DATA ROWS >>
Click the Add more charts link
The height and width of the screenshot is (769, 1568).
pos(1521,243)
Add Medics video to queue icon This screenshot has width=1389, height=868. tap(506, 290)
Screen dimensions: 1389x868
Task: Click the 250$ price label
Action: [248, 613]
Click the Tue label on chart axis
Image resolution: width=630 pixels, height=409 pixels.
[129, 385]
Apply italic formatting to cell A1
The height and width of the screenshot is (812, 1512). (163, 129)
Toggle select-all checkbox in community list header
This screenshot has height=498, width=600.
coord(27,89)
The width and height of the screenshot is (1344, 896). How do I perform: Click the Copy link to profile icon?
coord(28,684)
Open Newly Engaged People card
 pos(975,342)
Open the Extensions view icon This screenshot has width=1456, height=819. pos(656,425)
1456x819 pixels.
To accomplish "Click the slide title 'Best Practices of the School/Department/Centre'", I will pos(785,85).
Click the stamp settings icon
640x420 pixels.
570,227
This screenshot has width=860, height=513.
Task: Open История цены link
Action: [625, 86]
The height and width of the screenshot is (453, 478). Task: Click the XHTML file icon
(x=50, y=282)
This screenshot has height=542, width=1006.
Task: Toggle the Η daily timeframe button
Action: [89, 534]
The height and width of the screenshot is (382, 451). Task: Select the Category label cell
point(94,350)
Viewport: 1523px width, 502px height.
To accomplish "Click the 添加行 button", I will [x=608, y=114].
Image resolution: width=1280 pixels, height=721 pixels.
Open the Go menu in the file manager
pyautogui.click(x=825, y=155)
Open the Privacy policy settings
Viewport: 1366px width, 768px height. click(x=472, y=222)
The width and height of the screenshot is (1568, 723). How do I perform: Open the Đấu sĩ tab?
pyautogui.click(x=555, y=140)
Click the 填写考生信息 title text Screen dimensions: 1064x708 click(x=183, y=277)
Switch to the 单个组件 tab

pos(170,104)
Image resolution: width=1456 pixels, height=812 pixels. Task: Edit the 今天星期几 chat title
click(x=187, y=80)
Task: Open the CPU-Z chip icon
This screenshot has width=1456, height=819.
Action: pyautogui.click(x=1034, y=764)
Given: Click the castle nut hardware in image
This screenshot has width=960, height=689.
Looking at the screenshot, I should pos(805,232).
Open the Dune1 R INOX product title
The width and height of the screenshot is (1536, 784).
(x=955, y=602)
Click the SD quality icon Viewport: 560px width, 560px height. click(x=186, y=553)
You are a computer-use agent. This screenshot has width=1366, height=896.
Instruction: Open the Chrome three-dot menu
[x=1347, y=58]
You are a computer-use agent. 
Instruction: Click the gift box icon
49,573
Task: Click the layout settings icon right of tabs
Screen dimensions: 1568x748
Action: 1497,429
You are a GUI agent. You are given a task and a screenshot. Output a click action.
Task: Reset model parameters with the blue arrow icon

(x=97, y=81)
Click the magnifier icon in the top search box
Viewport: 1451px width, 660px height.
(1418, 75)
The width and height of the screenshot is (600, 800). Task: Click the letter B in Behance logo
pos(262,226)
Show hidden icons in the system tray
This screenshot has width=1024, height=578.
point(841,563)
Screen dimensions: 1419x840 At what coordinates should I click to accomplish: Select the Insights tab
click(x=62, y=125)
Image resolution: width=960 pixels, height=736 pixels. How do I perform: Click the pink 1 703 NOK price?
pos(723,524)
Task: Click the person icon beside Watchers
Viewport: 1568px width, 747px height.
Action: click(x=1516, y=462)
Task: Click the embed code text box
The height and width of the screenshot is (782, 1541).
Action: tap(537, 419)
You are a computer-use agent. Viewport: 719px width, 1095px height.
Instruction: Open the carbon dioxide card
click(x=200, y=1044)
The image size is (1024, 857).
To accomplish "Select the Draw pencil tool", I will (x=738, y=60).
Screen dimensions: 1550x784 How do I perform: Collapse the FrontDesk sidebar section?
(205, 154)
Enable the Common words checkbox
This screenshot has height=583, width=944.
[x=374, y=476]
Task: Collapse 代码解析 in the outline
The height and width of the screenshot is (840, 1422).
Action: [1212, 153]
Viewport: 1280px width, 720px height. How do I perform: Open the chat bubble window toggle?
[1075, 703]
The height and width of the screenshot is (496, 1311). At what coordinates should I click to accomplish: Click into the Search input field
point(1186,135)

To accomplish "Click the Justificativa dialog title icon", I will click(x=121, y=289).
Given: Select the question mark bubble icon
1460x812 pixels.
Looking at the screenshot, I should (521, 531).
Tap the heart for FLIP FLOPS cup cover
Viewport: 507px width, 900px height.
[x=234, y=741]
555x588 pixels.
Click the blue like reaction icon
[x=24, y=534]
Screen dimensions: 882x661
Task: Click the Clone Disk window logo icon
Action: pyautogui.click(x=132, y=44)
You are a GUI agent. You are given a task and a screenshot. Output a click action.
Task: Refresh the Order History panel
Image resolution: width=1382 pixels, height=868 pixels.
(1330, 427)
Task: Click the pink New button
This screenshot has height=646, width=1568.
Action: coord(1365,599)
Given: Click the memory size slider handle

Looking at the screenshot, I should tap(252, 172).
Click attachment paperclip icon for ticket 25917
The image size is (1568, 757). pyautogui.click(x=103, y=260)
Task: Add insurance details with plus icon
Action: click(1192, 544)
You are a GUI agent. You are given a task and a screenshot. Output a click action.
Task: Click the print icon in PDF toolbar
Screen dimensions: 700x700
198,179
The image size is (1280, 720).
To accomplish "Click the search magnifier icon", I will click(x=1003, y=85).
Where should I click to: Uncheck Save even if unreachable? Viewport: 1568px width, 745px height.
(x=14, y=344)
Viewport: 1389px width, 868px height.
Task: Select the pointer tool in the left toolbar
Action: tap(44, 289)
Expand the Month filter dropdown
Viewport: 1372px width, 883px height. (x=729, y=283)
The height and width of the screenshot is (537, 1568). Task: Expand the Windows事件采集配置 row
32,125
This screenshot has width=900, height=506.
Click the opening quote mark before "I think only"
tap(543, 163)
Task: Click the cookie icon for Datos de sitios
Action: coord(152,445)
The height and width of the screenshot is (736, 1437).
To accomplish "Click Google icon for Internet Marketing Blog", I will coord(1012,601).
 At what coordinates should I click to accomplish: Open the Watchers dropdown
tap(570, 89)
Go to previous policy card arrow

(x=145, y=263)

AIM >>
Reproduce the entire listing above line by line, without altering any character.

EXERCISE OUTPUT >>
Click the Add more charts link
The height and width of the screenshot is (769, 1568).
pos(1521,243)
Add Medics video to queue icon This screenshot has width=1389, height=868. tap(506, 290)
Screen dimensions: 1389x868
Task: Click the 250$ price label
Action: [248, 613]
Click the Tue label on chart axis
Image resolution: width=630 pixels, height=409 pixels.
[129, 385]
Apply italic formatting to cell A1
The height and width of the screenshot is (812, 1512). (163, 129)
Toggle select-all checkbox in community list header
This screenshot has height=498, width=600.
coord(27,89)
The width and height of the screenshot is (1344, 896). How do I perform: Click the Copy link to profile icon?
coord(28,684)
Open Newly Engaged People card
 pos(975,342)
Open the Extensions view icon This screenshot has width=1456, height=819. pos(656,425)
1456x819 pixels.
To accomplish "Click the slide title 'Best Practices of the School/Department/Centre'", I will pos(785,85).
Click the stamp settings icon
640x420 pixels.
570,227
This screenshot has width=860, height=513.
Task: Open История цены link
Action: [625, 86]
The height and width of the screenshot is (453, 478). Task: Click the XHTML file icon
(x=50, y=282)
This screenshot has height=542, width=1006.
Task: Toggle the Η daily timeframe button
Action: [89, 534]
The height and width of the screenshot is (382, 451). Task: Select the Category label cell
point(94,350)
Viewport: 1523px width, 502px height.
To accomplish "Click the 添加行 button", I will [x=608, y=114].
Image resolution: width=1280 pixels, height=721 pixels.
Open the Go menu in the file manager
pyautogui.click(x=825, y=155)
Open the Privacy policy settings
Viewport: 1366px width, 768px height. click(x=472, y=222)
The width and height of the screenshot is (1568, 723). How do I perform: Open the Đấu sĩ tab?
pyautogui.click(x=555, y=140)
Click the 填写考生信息 title text Screen dimensions: 1064x708 click(x=183, y=277)
Switch to the 单个组件 tab

pos(170,104)
Image resolution: width=1456 pixels, height=812 pixels. Task: Edit the 今天星期几 chat title
click(x=187, y=80)
Task: Open the CPU-Z chip icon
This screenshot has width=1456, height=819.
Action: pyautogui.click(x=1034, y=764)
Given: Click the castle nut hardware in image
This screenshot has width=960, height=689.
Looking at the screenshot, I should pos(805,232).
Open the Dune1 R INOX product title
The width and height of the screenshot is (1536, 784).
(x=955, y=602)
Click the SD quality icon Viewport: 560px width, 560px height. click(x=186, y=553)
You are a computer-use agent. This screenshot has width=1366, height=896.
Instruction: Open the Chrome three-dot menu
[x=1347, y=58]
You are a computer-use agent. 
Instruction: Click the gift box icon
49,573
Task: Click the layout settings icon right of tabs
Screen dimensions: 1568x748
Action: 1497,429
You are a GUI agent. You are given a task and a screenshot. Output a click action.
Task: Reset model parameters with the blue arrow icon

(x=97, y=81)
Click the magnifier icon in the top search box
Viewport: 1451px width, 660px height.
(1418, 75)
The width and height of the screenshot is (600, 800). Task: Click the letter B in Behance logo
pos(262,226)
Show hidden icons in the system tray
This screenshot has width=1024, height=578.
point(841,563)
Screen dimensions: 1419x840 At what coordinates should I click to accomplish: Select the Insights tab
click(x=62, y=125)
Image resolution: width=960 pixels, height=736 pixels. How do I perform: Click the pink 1 703 NOK price?
pos(723,524)
Task: Click the person icon beside Watchers
Viewport: 1568px width, 747px height.
Action: click(x=1516, y=462)
Task: Click the embed code text box
The height and width of the screenshot is (782, 1541).
Action: tap(537, 419)
You are a computer-use agent. Viewport: 719px width, 1095px height.
Instruction: Open the carbon dioxide card
click(x=200, y=1044)
The image size is (1024, 857).
To accomplish "Select the Draw pencil tool", I will (x=738, y=60).
Screen dimensions: 1550x784 How do I perform: Collapse the FrontDesk sidebar section?
(205, 154)
Enable the Common words checkbox
This screenshot has height=583, width=944.
[x=374, y=476]
Task: Collapse 代码解析 in the outline
The height and width of the screenshot is (840, 1422).
Action: [1212, 153]
Viewport: 1280px width, 720px height. How do I perform: Open the chat bubble window toggle?
[1075, 703]
The height and width of the screenshot is (496, 1311). At what coordinates should I click to accomplish: Click into the Search input field
point(1186,135)

To accomplish "Click the Justificativa dialog title icon", I will click(x=121, y=289).
Given: Select the question mark bubble icon
1460x812 pixels.
Looking at the screenshot, I should (521, 531).
Tap the heart for FLIP FLOPS cup cover
Viewport: 507px width, 900px height.
[x=234, y=741]
555x588 pixels.
Click the blue like reaction icon
[x=24, y=534]
Screen dimensions: 882x661
Task: Click the Clone Disk window logo icon
Action: pyautogui.click(x=132, y=44)
You are a GUI agent. You are given a task and a screenshot. Output a click action.
Task: Refresh the Order History panel
Image resolution: width=1382 pixels, height=868 pixels.
(1330, 427)
Task: Click the pink New button
This screenshot has height=646, width=1568.
Action: coord(1365,599)
Given: Click the memory size slider handle

Looking at the screenshot, I should tap(252, 172).
Click attachment paperclip icon for ticket 25917
The image size is (1568, 757). pyautogui.click(x=103, y=260)
Task: Add insurance details with plus icon
Action: click(1192, 544)
You are a GUI agent. You are given a task and a screenshot. Output a click action.
Task: Click the print icon in PDF toolbar
Screen dimensions: 700x700
198,179
The image size is (1280, 720).
To accomplish "Click the search magnifier icon", I will click(x=1003, y=85).
Where should I click to: Uncheck Save even if unreachable? Viewport: 1568px width, 745px height.
(x=14, y=344)
Viewport: 1389px width, 868px height.
Task: Select the pointer tool in the left toolbar
Action: tap(44, 289)
Expand the Month filter dropdown
Viewport: 1372px width, 883px height. (x=729, y=283)
The height and width of the screenshot is (537, 1568). Task: Expand the Windows事件采集配置 row
32,125
This screenshot has width=900, height=506.
Click the opening quote mark before "I think only"
tap(543, 163)
Task: Click the cookie icon for Datos de sitios
Action: coord(152,445)
The height and width of the screenshot is (736, 1437).
To accomplish "Click Google icon for Internet Marketing Blog", I will coord(1012,601).
 At what coordinates should I click to accomplish: Open the Watchers dropdown
tap(570, 89)
Go to previous policy card arrow

(x=145, y=263)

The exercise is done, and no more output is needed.